(Extracted records)
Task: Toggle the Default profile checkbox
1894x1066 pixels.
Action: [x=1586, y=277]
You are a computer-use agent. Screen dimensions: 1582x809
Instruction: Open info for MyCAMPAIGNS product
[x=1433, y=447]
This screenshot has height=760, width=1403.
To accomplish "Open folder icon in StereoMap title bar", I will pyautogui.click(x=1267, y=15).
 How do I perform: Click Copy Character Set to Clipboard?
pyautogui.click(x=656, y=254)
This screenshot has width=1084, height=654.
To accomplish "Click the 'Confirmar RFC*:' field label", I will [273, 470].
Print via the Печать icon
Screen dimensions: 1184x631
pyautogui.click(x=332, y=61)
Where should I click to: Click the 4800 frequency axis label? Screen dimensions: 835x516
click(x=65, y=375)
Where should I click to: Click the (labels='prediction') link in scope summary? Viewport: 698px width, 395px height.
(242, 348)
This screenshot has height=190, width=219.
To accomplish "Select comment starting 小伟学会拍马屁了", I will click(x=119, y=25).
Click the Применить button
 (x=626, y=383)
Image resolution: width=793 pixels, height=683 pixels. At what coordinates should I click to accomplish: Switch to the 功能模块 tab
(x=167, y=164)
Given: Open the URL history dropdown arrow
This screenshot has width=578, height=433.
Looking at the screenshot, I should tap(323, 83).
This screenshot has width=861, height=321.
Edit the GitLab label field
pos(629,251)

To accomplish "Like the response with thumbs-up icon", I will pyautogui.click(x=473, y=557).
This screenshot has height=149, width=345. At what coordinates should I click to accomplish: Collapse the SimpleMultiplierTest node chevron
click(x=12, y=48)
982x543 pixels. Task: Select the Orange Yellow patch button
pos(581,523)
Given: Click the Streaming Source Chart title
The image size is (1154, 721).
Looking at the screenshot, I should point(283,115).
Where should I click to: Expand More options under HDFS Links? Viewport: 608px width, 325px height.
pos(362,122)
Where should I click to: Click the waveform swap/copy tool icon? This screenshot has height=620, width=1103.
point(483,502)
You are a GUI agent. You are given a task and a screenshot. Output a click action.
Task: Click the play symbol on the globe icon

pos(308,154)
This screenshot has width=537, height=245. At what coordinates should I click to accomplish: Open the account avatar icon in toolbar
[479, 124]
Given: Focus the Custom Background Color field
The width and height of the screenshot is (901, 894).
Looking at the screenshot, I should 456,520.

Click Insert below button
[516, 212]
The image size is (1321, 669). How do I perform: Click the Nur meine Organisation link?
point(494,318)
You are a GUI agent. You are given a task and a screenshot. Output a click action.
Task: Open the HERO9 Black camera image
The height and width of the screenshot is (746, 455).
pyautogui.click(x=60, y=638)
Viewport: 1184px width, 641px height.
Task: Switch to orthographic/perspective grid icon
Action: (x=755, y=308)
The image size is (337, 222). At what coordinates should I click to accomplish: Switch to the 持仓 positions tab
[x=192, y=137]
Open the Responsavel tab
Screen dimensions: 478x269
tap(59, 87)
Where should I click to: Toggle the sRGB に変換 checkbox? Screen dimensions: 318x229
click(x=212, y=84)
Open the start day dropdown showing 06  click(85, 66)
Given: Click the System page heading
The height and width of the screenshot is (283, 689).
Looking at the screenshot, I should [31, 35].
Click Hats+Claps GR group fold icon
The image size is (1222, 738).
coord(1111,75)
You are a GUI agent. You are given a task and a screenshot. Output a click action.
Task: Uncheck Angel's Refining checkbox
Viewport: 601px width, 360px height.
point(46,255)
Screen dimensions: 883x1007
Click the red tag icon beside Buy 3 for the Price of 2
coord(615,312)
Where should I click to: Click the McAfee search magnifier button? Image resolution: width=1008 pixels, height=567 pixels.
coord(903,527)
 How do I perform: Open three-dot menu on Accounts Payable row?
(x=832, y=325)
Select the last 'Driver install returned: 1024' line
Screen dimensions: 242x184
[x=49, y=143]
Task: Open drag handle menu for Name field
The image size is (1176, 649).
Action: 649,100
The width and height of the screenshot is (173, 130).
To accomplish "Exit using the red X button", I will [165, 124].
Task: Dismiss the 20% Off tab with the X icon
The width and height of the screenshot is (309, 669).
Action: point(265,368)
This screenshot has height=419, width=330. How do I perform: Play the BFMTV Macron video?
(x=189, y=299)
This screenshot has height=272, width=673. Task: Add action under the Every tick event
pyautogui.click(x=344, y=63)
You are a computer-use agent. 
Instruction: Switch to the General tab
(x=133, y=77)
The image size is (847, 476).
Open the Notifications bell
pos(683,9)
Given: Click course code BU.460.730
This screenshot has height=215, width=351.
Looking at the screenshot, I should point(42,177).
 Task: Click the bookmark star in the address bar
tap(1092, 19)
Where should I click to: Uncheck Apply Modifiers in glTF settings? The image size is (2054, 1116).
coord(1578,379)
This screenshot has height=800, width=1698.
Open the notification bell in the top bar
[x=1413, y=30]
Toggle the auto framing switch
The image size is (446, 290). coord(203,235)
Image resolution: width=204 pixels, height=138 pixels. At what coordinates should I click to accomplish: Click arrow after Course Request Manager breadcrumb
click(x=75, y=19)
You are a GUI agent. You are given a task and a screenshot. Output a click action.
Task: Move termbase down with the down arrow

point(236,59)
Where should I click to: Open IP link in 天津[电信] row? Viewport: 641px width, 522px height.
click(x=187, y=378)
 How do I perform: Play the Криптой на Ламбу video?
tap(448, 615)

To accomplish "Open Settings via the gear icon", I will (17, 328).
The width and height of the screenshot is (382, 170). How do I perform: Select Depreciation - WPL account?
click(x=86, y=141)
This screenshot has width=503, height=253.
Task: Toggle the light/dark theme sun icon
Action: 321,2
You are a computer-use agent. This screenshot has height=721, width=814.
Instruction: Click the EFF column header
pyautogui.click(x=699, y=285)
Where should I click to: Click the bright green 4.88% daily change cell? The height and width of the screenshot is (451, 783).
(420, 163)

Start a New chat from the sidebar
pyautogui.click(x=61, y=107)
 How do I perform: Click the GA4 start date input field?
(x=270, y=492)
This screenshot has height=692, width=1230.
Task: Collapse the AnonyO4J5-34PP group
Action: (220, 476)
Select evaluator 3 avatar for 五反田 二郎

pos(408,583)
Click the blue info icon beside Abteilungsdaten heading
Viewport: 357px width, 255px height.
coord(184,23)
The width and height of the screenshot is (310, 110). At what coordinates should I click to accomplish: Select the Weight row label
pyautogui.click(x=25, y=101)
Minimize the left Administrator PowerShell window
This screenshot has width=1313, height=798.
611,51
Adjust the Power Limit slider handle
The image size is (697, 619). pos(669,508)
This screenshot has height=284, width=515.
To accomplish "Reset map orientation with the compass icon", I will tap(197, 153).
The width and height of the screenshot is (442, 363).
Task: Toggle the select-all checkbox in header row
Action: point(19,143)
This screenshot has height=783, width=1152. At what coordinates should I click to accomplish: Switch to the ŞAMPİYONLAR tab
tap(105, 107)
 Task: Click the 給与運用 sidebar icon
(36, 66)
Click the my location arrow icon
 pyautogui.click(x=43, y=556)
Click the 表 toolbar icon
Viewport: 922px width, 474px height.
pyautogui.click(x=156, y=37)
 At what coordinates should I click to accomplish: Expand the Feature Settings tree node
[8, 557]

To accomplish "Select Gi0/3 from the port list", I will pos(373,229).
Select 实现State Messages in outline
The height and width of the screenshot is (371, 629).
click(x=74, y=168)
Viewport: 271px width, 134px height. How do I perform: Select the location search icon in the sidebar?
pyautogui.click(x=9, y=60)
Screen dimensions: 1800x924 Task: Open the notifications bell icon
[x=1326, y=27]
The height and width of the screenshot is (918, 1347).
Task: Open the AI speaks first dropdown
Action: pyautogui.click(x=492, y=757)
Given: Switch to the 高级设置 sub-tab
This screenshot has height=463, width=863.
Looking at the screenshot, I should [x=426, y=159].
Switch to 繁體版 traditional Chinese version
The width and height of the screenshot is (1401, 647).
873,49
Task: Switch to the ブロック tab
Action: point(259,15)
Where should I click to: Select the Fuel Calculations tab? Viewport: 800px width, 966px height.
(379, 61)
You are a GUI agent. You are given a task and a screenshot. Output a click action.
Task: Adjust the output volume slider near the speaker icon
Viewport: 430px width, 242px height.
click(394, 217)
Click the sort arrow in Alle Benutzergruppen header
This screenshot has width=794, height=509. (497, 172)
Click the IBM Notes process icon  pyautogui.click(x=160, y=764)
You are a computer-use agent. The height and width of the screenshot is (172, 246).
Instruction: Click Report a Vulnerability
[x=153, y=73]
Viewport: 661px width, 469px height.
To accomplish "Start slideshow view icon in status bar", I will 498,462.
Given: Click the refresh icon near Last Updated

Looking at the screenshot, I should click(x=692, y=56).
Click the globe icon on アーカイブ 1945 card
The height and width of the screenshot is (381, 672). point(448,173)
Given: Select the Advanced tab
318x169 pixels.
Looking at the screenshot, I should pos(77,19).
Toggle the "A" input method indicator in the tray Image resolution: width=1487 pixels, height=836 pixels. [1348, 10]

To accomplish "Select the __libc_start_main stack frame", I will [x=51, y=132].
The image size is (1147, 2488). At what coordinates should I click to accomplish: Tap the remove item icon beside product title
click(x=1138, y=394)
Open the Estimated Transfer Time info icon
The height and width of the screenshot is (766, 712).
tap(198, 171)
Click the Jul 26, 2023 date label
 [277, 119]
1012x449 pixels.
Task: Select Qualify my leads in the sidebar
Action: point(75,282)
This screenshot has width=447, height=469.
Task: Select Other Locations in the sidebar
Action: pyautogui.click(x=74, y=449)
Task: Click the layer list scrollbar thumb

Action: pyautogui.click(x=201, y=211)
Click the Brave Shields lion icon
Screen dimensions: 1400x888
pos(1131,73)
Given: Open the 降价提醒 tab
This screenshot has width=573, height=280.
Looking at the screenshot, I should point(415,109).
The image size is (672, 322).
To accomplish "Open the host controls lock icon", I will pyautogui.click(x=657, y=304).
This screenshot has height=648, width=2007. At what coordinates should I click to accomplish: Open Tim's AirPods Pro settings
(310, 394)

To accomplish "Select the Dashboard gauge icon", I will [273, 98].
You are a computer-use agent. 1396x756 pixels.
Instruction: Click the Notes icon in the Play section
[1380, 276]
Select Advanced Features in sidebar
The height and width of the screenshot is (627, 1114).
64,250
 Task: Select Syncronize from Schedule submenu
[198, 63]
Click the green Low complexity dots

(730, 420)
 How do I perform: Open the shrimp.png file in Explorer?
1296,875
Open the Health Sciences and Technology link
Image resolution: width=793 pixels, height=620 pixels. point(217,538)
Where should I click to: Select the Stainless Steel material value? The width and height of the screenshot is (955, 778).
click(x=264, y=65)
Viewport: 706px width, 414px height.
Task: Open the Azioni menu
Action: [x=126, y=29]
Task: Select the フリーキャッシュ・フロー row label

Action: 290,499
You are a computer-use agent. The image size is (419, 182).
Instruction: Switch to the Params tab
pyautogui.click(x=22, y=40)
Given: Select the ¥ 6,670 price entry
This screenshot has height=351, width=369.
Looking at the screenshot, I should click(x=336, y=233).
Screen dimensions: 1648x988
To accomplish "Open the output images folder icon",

- **Set task**
Copy out the records from the line with "This screenshot has width=861, height=321." to the line with "point(483,502)", both lines included, with every line kept as it stands.

- **In response**
This screenshot has width=861, height=321.
Edit the GitLab label field
pos(629,251)

To accomplish "Like the response with thumbs-up icon", I will pyautogui.click(x=473, y=557).
This screenshot has height=149, width=345. At what coordinates should I click to accomplish: Collapse the SimpleMultiplierTest node chevron
click(x=12, y=48)
982x543 pixels. Task: Select the Orange Yellow patch button
pos(581,523)
Given: Click the Streaming Source Chart title
The image size is (1154, 721).
Looking at the screenshot, I should point(283,115).
Where should I click to: Expand More options under HDFS Links? Viewport: 608px width, 325px height.
pos(362,122)
Where should I click to: Click the waveform swap/copy tool icon? This screenshot has height=620, width=1103.
point(483,502)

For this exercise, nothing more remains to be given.